::: SOURCE DATA :::

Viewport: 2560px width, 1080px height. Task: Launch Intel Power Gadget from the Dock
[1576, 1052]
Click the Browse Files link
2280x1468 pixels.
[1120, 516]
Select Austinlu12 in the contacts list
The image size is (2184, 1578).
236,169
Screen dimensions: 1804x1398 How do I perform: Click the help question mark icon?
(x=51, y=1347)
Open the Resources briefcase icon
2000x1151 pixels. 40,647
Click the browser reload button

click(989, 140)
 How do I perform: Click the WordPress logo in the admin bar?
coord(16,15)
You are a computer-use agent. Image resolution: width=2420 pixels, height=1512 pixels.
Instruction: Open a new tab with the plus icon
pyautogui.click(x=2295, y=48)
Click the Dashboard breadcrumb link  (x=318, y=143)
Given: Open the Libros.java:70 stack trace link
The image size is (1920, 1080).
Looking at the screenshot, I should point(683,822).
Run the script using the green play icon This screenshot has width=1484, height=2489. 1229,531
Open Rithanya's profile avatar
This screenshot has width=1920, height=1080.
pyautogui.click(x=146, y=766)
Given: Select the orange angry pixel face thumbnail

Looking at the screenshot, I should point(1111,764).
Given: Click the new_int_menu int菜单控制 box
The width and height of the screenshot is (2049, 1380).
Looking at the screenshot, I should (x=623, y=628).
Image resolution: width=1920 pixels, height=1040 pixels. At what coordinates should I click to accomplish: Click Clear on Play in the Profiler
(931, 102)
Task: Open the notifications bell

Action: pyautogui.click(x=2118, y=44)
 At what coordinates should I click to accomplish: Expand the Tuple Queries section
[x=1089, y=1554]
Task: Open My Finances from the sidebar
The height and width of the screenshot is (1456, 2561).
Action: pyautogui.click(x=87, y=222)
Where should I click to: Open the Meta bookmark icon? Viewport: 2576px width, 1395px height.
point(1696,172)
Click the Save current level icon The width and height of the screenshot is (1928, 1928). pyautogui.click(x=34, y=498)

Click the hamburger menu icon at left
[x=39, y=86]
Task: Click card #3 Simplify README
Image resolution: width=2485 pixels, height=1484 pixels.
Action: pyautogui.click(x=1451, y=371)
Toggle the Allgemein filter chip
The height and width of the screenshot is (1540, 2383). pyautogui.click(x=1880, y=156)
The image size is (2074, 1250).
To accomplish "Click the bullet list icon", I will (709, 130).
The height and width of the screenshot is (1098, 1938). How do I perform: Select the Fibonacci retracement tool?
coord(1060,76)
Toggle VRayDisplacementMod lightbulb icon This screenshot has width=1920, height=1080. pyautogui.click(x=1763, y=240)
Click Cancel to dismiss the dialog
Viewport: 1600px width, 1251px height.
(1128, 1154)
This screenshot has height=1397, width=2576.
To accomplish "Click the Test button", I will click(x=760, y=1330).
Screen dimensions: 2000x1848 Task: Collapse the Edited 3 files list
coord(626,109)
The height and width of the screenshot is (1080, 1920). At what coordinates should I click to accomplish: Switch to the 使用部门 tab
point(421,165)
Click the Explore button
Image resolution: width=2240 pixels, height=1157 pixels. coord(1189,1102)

:::

## TASK
Every record must appear in the answer exactly as it appears above.

## RESULT OF THIS TASK
Viewport: 2560px width, 1080px height. Task: Launch Intel Power Gadget from the Dock
[1576, 1052]
Click the Browse Files link
2280x1468 pixels.
[1120, 516]
Select Austinlu12 in the contacts list
The image size is (2184, 1578).
236,169
Screen dimensions: 1804x1398 How do I perform: Click the help question mark icon?
(x=51, y=1347)
Open the Resources briefcase icon
2000x1151 pixels. 40,647
Click the browser reload button

click(989, 140)
 How do I perform: Click the WordPress logo in the admin bar?
coord(16,15)
You are a computer-use agent. Image resolution: width=2420 pixels, height=1512 pixels.
Instruction: Open a new tab with the plus icon
pyautogui.click(x=2295, y=48)
Click the Dashboard breadcrumb link  (x=318, y=143)
Given: Open the Libros.java:70 stack trace link
The image size is (1920, 1080).
Looking at the screenshot, I should point(683,822).
Run the script using the green play icon This screenshot has width=1484, height=2489. 1229,531
Open Rithanya's profile avatar
This screenshot has width=1920, height=1080.
pyautogui.click(x=146, y=766)
Given: Select the orange angry pixel face thumbnail

Looking at the screenshot, I should point(1111,764).
Given: Click the new_int_menu int菜单控制 box
The width and height of the screenshot is (2049, 1380).
Looking at the screenshot, I should (x=623, y=628).
Image resolution: width=1920 pixels, height=1040 pixels. At what coordinates should I click to accomplish: Click Clear on Play in the Profiler
(931, 102)
Task: Open the notifications bell

Action: pyautogui.click(x=2118, y=44)
 At what coordinates should I click to accomplish: Expand the Tuple Queries section
[x=1089, y=1554]
Task: Open My Finances from the sidebar
The height and width of the screenshot is (1456, 2561).
Action: pyautogui.click(x=87, y=222)
Where should I click to: Open the Meta bookmark icon? Viewport: 2576px width, 1395px height.
point(1696,172)
Click the Save current level icon The width and height of the screenshot is (1928, 1928). pyautogui.click(x=34, y=498)

Click the hamburger menu icon at left
[x=39, y=86]
Task: Click card #3 Simplify README
Image resolution: width=2485 pixels, height=1484 pixels.
Action: pyautogui.click(x=1451, y=371)
Toggle the Allgemein filter chip
The height and width of the screenshot is (1540, 2383). pyautogui.click(x=1880, y=156)
The image size is (2074, 1250).
To accomplish "Click the bullet list icon", I will (709, 130).
The height and width of the screenshot is (1098, 1938). How do I perform: Select the Fibonacci retracement tool?
coord(1060,76)
Toggle VRayDisplacementMod lightbulb icon This screenshot has width=1920, height=1080. pyautogui.click(x=1763, y=240)
Click Cancel to dismiss the dialog
Viewport: 1600px width, 1251px height.
(1128, 1154)
This screenshot has height=1397, width=2576.
To accomplish "Click the Test button", I will click(x=760, y=1330).
Screen dimensions: 2000x1848 Task: Collapse the Edited 3 files list
coord(626,109)
The height and width of the screenshot is (1080, 1920). At what coordinates should I click to accomplish: Switch to the 使用部门 tab
point(421,165)
Click the Explore button
Image resolution: width=2240 pixels, height=1157 pixels. coord(1189,1102)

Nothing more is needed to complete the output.